A total of 104 Palestinians jailed for attacks carried out before 1993 are due to be freed in four stages over the next few months, as part of the agreement to restart US-brokered direct peace talks after a three-year hiatus.

The victims' families can appeal to the Supreme Court, but it rarely intervenes in such cases.

Health Minister Yael German told Israeli public radio that the prisoner release was painful but appropriate for the sake of peace. She was quoted as saying the dialogue with the Palestinians was like a baby, which could die at any moment given the wrong care.

Prisoner affairs minister Issa Qaraqa described the decision as a strategic step towards the release of all Palestinian detainees.

'Dangerous policy'

The Israeli announcements on prisoner releases and settlement construction were reportedly co-ordinated with US officials as part of the pre-talks framework agreed by Israeli and Palestinian negotiators in Washington in late July.

Palestinians condemned the Israeli ministry of housing's decision to issue tenders for building 793 housing units in East Jerusalem and 394 elsewhere in the West Bank, but stopped short of threatening to abandon the talks.

Hanan Ashrawi, a member of the Palestine Liberation Organisation (PLO) executive committee, told the BBC that Israel was deliberately sending a message to the US that it would press ahead with "stealing more land" regardless of any attempt at launching negotiations.

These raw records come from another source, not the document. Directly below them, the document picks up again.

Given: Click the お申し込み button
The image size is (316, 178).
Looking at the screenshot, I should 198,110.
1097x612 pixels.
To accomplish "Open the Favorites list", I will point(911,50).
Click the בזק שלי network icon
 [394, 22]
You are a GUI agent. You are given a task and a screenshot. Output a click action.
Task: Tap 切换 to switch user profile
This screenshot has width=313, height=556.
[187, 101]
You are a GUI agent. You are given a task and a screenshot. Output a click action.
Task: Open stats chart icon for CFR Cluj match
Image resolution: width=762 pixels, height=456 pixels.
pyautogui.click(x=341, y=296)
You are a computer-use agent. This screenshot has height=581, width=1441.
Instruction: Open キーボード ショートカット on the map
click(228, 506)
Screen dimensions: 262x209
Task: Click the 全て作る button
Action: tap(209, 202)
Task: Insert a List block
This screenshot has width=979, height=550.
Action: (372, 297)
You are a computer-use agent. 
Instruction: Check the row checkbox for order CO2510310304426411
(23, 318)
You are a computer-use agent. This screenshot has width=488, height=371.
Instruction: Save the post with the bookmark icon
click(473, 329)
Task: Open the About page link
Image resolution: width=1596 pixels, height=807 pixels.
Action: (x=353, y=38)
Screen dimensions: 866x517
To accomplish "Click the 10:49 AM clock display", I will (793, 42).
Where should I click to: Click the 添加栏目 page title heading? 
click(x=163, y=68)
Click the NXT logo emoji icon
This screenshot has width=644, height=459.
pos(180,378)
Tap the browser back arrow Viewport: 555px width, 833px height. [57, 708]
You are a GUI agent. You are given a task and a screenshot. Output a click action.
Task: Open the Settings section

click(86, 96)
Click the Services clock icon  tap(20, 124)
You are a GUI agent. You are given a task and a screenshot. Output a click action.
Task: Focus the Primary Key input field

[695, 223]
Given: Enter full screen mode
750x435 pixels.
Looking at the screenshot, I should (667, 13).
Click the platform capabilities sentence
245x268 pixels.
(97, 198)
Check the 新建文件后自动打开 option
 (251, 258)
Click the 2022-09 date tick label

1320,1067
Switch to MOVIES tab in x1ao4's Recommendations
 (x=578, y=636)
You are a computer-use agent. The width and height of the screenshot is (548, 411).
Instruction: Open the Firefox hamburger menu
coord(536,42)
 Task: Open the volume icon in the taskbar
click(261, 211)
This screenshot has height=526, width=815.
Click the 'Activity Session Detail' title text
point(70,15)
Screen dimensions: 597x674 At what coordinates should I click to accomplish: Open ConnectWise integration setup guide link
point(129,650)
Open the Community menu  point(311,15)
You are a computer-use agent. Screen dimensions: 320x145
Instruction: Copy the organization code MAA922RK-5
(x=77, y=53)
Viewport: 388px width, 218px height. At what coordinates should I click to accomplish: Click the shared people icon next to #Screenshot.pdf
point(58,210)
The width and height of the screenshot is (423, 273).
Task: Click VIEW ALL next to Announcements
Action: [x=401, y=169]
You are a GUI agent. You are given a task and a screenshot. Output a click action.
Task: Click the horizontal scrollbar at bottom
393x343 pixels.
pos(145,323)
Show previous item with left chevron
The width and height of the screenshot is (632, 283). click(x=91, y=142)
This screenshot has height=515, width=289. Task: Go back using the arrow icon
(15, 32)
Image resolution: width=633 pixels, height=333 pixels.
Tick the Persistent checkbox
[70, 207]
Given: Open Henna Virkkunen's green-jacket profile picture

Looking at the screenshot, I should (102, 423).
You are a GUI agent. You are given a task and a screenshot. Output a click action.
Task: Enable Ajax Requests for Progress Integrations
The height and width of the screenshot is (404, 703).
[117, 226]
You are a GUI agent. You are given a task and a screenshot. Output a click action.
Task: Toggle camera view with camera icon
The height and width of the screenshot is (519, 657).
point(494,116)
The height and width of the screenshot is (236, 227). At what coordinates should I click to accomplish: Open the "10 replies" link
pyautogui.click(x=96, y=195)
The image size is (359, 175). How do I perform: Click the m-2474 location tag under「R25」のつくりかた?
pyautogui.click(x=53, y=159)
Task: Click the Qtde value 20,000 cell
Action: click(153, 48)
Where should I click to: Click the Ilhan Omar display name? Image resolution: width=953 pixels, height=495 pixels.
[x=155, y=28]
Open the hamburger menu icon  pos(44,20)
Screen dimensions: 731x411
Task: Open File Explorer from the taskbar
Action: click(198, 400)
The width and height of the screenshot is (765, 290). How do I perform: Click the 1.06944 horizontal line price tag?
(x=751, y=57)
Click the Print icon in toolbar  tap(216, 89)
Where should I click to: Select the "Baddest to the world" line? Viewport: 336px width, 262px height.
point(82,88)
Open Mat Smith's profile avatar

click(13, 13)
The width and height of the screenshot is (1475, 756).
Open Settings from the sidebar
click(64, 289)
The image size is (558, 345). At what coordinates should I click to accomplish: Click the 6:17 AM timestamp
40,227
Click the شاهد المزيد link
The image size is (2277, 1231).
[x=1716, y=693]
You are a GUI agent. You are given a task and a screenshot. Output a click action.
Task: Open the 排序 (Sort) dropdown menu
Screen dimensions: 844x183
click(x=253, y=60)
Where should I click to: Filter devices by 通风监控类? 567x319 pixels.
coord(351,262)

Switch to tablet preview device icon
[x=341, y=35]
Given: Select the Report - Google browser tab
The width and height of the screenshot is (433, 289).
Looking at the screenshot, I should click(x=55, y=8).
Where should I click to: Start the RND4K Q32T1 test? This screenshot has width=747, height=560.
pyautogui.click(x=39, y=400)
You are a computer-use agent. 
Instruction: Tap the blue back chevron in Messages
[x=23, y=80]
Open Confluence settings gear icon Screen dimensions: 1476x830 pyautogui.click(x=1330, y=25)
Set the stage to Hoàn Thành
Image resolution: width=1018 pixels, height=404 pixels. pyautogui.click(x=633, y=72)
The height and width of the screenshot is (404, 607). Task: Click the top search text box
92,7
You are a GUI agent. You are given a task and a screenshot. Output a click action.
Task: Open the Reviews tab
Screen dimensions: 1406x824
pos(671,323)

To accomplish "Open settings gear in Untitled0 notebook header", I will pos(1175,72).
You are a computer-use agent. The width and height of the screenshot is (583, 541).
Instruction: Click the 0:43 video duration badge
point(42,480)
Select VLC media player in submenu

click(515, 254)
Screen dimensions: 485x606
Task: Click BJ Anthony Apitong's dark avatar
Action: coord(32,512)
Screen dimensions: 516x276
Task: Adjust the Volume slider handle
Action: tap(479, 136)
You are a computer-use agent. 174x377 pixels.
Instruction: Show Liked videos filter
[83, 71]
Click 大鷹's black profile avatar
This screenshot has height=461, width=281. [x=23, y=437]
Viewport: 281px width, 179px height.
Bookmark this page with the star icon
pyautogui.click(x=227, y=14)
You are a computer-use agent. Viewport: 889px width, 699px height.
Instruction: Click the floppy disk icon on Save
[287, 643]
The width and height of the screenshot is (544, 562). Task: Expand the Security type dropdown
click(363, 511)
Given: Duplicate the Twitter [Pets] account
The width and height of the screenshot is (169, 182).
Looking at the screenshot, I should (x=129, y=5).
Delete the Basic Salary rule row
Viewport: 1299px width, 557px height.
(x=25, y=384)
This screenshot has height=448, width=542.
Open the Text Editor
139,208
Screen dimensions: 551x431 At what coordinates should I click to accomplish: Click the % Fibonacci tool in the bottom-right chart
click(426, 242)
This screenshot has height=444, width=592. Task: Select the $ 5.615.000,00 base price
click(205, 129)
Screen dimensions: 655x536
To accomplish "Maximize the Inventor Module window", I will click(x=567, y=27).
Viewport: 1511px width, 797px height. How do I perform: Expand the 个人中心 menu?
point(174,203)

Palestinians reacted angrily to Israel's approval of plans for nearly 1,200 new Jewish settlement homes

Chief negotiator Saeb Erekat told the Reuters news agency: "If the Israeli government believes that every week they're going to cross a red line by settlement activity, if they go with this behaviour, what they're advertising is the unsustainability of the negotiations."

Israeli government spokesman Mark Regev said the construction "in no way changes the final map of peace".

"The construction decided upon in Jerusalem and in the settlement blocs is in areas that will remain part of Israel in any possible peace agreement," he told the BBC.

However, Finance Minister Yair Lapid, whose centrist Yesh Atid party is the second largest in Israel's coalition government, said the decision to call for tenders was "unhelpful to the peace process".